UIFormer: A Unified Transformer-based Framework for Incremental Few-Shot Object Detection and Instance Segmentation
This addresses the problem of learning new object classes with limited data while preserving old knowledge for computer vision applications, representing an incremental improvement over existing approaches.
The paper tackles incremental few-shot object detection and instance segmentation by extending Mask-DINO into a two-stage framework with classifier selection and knowledge distillation, achieving significant performance gains over state-of-the-art methods on COCO and LVIS datasets.

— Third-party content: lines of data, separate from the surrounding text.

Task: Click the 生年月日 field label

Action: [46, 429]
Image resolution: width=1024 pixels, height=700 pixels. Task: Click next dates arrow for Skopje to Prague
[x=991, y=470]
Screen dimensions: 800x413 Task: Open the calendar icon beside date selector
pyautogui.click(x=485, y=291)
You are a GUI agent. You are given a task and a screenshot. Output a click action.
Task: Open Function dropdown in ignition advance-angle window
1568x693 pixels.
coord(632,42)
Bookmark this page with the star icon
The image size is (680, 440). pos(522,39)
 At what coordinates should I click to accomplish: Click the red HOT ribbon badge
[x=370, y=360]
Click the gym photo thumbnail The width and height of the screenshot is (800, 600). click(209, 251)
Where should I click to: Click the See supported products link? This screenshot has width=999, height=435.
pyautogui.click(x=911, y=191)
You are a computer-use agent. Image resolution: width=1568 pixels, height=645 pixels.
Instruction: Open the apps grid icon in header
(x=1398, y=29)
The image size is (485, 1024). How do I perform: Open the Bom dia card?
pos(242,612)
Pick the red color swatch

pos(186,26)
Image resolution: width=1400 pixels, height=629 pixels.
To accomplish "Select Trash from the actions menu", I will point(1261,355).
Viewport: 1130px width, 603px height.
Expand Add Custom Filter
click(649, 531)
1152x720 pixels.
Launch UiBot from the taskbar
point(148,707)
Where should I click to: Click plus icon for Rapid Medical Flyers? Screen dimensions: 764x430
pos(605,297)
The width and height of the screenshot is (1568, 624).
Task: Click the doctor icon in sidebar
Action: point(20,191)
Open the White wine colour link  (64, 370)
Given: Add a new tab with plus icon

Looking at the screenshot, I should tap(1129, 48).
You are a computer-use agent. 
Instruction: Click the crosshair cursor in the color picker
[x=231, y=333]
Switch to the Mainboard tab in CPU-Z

This paper introduces a novel framework for unified incremental few-shot object detection (iFSOD) and instance segmentation (iFSIS) using the Transformer architecture. Our goal is to create an optimal solution for situations where only a few examples of novel object classes are available, with no access to training data for base or old classes, while maintaining high performance across both base and novel classes. To achieve this, We extend Mask-DINO into a two-stage incremental learning framework. Stage 1 focuses on optimizing the model using the base dataset, while Stage 2 involves fine-tuning the model on novel classes. Besides, we incorporate a classifier selection strategy that assigns appropriate classifiers to the encoder and decoder according to their distinct functions. Empirical evidence indicates that this approach effectively mitigates the over-fitting on novel classes learning. Furthermore, we implement knowledge distillation to prevent catastrophic forgetting of base classes. Comprehensive evaluations on the COCO and LVIS datasets for both iFSIS and iFSOD tasks demonstrate that our method significantly outperforms state-of-the-art approaches.